Le Sénat a observé une minute de silence ce mercredi après-midi, en hommage à Lyhanna, collégienne de 11 ans enlevée le 31 mai et retrouvée morte dans le Gers cinq jours plus tard. « Une lumière atroce est ainsi jetée sur la violence qui s’exerce aujourd’hui un peu partout et particulièrement contre les enfants », a commenté le président du Sénat Gérard Larcher, en ouverture de la séance hebdomadaire de questions d’actualité au gouvernement. L’élu a évoqué « des violences récurrentes ».

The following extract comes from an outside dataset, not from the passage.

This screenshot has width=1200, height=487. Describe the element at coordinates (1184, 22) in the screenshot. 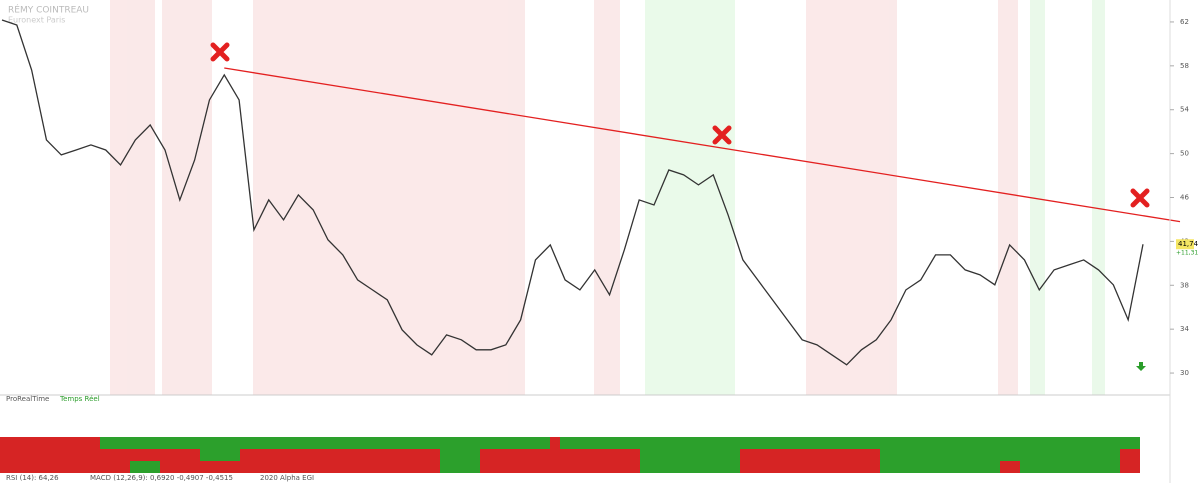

Cette affaire a soulevé une vague d’indignation inédite à travers le pays, dans la mesure où le principal suspect était déjà visé par plusieurs plaintes pour viol, sans jamais avoir fait l’objet d’investigations particulières. Aujourd’hui de nombreuses voix s’élèvent, notamment à gauche de l’échiquier politique, pour réclamer la démission du garde des Sceaux Gérald Darmanin.
« Il faut déterminer le rôle des hommes et des femmes et celui des structures »
« Je suis conscient du travail que nous aurons à mener afin que de tels faits ne se reproduisent pas », a expliqué Gérard Larcher, mais « nous ne pouvons pas faire face à ce drame par la précipitation ». « Il faut prendre le temps de déterminer ce que Pierre Vidal-Naquet appelait ‘l’enchaînement tragique des causes et des effets’. Il faut déterminer le rôle des hommes et des femmes et celui des structures. Nul ne peut se dérober à ses responsabilités », a expliqué le deuxième personnage de l’Etat. Un peu plus tôt dans la journée, la commission des lois du Sénat a annoncé se doter des prérogatives d’une commission d’enquête afin de faire la lumière sur les dysfonctionnements révélés par cette affaire.
« Le Sénat mettra en œuvre les moyens de contrôle nécessaires pour permettre ce diagnostic », assure Gérard Larcher. « Nous en tirerons toutes les conséquences. » Le ministre de la Justice s’est notamment engagé à communiquer au Parlement un bilan sur l’état de traitement des « 70 000 plaintes impliquant des enfants » qui sont aujourd’hui connues. « Ce chiffre fait frémir », a commenté Gérard Larcher.